Mais 2 pedaços de corpos são achados em área de descarte

Fragmentos foram resgatados em terreno para onde entulho dos antigos prédios está sendo levado na Baixada

PEDRO DANTAS / RIO, O Estado de S.Paulo

01 de fevereiro de 2012 | 03h04

Mais dois pedaços de corpos foram encontrados ontem no depósito em Duque de Caxias, na Baixada Fluminense, para onde estão sendo levados destroços do desabamento de três prédios na Avenida Treze de Maio, no Rio. Com eles, chega a dez, segundo bombeiros, o número de fragmentos achados no local.

A Associação das Vítimas da Treze de Maio disse que houve pressa da prefeitura do Rio em limpar o local. "Deveriam ter feito uma busca minuciosa para permitir que as pessoas encontrassem seus entes queridos em melhor estado. Houve preocupação em tirar os escombros do olhar dos curiosos e, principalmente, da vista dos turistas", afirmou a advogada da entidade, Simone Argolo Andrews.

→ Entradas de dados armazenadas
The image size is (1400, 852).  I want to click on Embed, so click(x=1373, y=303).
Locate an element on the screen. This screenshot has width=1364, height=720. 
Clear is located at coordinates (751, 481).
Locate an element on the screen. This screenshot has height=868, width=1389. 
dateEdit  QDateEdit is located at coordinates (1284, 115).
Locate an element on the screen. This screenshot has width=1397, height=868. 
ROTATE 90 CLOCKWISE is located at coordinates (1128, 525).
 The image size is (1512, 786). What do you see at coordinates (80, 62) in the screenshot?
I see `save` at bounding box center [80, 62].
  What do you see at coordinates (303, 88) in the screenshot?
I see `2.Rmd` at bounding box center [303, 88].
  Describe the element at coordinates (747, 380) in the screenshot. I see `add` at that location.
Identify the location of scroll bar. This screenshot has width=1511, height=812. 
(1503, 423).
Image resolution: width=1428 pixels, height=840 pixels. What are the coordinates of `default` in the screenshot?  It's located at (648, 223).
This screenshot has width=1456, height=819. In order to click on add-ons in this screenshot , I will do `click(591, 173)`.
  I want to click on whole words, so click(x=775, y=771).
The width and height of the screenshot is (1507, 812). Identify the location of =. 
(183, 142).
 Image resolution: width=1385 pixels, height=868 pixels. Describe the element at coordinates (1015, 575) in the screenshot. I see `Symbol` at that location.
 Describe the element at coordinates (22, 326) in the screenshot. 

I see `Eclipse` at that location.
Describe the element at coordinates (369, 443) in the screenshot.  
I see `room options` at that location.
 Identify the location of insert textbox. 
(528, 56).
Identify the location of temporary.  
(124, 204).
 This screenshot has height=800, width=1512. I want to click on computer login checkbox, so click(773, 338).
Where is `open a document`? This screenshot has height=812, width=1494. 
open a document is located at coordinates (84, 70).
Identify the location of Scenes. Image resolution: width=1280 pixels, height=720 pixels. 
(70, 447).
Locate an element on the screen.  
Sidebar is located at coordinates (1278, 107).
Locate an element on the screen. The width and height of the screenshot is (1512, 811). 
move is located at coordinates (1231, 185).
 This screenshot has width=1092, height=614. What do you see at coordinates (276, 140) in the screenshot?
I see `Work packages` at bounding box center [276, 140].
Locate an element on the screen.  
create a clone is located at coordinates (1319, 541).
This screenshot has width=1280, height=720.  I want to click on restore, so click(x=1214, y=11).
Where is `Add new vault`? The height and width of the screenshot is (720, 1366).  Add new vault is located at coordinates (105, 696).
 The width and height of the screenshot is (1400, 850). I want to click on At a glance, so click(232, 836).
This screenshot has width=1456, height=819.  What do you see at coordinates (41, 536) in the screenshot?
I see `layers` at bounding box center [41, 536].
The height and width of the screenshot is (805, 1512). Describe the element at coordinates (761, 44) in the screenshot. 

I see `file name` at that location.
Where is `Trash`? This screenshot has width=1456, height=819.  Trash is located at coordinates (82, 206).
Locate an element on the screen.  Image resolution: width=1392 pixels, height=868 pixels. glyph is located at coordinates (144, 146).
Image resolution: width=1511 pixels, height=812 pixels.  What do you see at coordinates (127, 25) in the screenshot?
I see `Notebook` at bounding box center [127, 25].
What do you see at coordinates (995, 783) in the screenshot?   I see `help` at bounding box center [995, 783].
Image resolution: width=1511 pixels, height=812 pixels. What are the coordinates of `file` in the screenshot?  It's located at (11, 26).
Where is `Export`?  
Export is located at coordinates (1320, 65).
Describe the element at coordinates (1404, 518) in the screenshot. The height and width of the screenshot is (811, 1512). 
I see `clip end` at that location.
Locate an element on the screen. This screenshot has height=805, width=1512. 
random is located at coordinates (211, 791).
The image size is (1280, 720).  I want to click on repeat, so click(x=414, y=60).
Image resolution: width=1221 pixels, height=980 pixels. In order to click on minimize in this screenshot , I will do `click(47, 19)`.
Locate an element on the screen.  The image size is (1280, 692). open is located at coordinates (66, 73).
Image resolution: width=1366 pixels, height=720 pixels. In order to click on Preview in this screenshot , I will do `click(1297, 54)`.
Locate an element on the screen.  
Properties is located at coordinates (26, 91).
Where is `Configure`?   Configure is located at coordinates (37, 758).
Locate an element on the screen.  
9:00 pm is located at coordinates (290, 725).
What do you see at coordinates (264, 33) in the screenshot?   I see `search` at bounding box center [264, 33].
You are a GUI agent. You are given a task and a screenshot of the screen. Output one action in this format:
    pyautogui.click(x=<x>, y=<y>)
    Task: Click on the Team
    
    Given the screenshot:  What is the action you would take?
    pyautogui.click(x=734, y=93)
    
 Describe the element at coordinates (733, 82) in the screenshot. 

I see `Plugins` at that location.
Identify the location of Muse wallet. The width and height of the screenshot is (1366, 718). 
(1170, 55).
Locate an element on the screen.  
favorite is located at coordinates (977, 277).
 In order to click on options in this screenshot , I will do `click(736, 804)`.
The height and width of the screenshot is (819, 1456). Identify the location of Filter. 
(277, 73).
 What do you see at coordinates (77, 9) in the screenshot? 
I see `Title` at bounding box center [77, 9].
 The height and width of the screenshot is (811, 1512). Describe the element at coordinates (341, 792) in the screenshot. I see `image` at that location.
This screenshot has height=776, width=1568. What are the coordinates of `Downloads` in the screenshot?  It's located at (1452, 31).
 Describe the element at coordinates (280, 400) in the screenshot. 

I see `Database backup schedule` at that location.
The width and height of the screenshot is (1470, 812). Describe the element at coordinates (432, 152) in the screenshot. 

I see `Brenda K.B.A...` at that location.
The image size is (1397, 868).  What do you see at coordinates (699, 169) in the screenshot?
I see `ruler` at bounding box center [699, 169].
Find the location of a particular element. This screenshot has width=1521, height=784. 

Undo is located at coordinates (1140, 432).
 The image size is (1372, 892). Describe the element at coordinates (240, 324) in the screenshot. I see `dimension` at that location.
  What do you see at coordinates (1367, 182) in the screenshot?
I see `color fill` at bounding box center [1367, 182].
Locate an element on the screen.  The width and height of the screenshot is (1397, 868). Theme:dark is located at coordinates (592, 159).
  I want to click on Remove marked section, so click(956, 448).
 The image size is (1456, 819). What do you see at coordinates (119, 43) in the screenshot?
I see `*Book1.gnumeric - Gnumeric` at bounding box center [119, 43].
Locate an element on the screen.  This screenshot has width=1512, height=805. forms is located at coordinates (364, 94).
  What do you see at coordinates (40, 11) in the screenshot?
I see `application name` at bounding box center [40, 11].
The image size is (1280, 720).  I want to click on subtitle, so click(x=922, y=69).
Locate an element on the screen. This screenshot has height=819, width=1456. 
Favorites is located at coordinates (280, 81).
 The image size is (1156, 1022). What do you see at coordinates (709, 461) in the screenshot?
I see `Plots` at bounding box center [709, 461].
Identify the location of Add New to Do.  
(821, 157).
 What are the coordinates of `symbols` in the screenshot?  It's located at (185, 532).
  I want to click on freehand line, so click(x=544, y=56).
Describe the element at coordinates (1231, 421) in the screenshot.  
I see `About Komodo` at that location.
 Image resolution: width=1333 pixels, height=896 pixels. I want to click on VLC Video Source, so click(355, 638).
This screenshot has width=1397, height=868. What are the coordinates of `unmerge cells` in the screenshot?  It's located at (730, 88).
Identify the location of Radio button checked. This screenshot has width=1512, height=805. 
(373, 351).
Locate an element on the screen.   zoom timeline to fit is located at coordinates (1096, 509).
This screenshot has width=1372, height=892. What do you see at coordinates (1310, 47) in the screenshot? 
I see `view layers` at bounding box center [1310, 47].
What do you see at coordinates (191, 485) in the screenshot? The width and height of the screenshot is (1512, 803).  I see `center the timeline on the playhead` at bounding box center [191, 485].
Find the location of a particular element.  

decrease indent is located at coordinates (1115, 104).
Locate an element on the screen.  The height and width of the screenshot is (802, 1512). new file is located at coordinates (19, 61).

→ Com base no texto
1. Resuma em duas frases a notícia sobre os pedaços de corpos achados em Duque de Caxias.
2. Escreva a continuação da notícia sobre os pedaços de corpos achados em Duque de Caxias a partir da última frase.
Os itens são um material à parte, sem relação com a notícia.

→ Respostas por item
1. Mais dois pedaços de corpos foram encontrados no depósito em Duque de Caxias que recebe os destroços dos três prédios que desabaram na Avenida Treze de Maio, no Rio, elevando a dez o número de fragmentos achados ali, segundo os bombeiros. A Associação das Vítimas da Treze de Maio, por meio da advogada Simone Argolo Andrews, acusou a prefeitura de ter se apressado em limpar o local em vez de fazer uma busca minuciosa.

2.
Os restos de corpos foram encaminhados ao Instituto Médico Legal. Em caso de impossibilidade de identificação por impressão digital ou arcada dentária, fragmentos de ossos e dentes serão submetidos a exames de DNA.

Com a identificação de Daniel de Souza Jorge Amaral, de 26 anos, e Miriene Lopes dos Santos, de 66, agora já são 15 corpos reconhecidos, entre os 17 resgatados nos escombros. Cinco vítimas ainda estão desaparecidas.

Apuração. A investigação da Polícia Civil do Rio sobre a causa do desabamento está concentrada na obra que a empresa Tecnologia Organizacional (TO) fazia no 9.º andar do Edifício Liberdade, que tinha 20 andares. Testemunhas contaram que os operários realizavam intenso transporte de sacos com restos de obras no dia do acidente. Um empresário ouviu um estrondo meia hora antes do colapso.

Sócio da firma de traduções Primacy Translations, Victor Nogueira afirmou em depoimento que uma reunião foi interrompida em seu escritório por um barulho parecido ao som do impacto de uma máquina pesada, por volta das 19h30. A empresa funcionava no 8.º andar.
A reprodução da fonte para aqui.